→ **What to do**
What lines in the records below contain the string "agent"? Copy every one.

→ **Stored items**
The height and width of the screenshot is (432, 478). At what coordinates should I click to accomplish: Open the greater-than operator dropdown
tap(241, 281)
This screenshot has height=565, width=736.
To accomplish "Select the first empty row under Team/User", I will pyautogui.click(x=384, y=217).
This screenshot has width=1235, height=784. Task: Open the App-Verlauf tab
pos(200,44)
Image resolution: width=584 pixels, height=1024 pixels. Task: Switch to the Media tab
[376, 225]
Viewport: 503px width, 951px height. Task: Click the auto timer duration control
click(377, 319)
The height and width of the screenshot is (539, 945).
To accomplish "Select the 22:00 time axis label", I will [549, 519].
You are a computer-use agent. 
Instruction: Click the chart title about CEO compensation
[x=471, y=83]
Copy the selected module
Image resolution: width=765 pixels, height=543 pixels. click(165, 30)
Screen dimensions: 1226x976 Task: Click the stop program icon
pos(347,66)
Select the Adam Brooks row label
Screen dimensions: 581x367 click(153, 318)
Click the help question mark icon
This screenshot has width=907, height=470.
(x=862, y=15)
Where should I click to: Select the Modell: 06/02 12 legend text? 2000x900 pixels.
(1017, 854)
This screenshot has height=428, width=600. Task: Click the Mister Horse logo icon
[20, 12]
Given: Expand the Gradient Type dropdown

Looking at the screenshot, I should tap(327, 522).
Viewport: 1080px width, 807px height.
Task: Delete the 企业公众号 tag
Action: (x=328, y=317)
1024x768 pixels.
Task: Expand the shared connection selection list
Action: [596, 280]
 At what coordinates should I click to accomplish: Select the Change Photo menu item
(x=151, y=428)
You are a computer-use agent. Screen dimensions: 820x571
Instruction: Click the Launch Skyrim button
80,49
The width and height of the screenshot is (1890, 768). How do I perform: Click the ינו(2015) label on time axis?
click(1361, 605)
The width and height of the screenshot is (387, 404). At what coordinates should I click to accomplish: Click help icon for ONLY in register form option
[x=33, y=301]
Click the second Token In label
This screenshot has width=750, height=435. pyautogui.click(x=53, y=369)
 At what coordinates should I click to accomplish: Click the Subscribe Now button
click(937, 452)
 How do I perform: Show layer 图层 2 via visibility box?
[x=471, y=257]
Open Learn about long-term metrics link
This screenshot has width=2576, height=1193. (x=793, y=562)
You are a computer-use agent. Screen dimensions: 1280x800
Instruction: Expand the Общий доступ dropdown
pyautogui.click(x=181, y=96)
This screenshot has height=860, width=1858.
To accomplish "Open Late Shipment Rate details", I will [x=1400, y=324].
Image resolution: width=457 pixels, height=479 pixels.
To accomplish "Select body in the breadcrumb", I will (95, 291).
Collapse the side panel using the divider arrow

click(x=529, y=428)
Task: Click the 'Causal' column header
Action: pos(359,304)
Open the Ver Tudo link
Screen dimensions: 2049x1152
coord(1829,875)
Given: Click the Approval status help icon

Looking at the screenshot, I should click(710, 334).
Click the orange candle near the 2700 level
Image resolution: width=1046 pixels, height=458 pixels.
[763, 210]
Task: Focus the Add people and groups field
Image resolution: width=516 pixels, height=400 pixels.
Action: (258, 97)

→ **Answer to the problem**
You are a computer-use agent. 
You are a computer-use agent. Screen dimensions: 820x571
You are a computer-use agent. Screen dimensions: 1280x800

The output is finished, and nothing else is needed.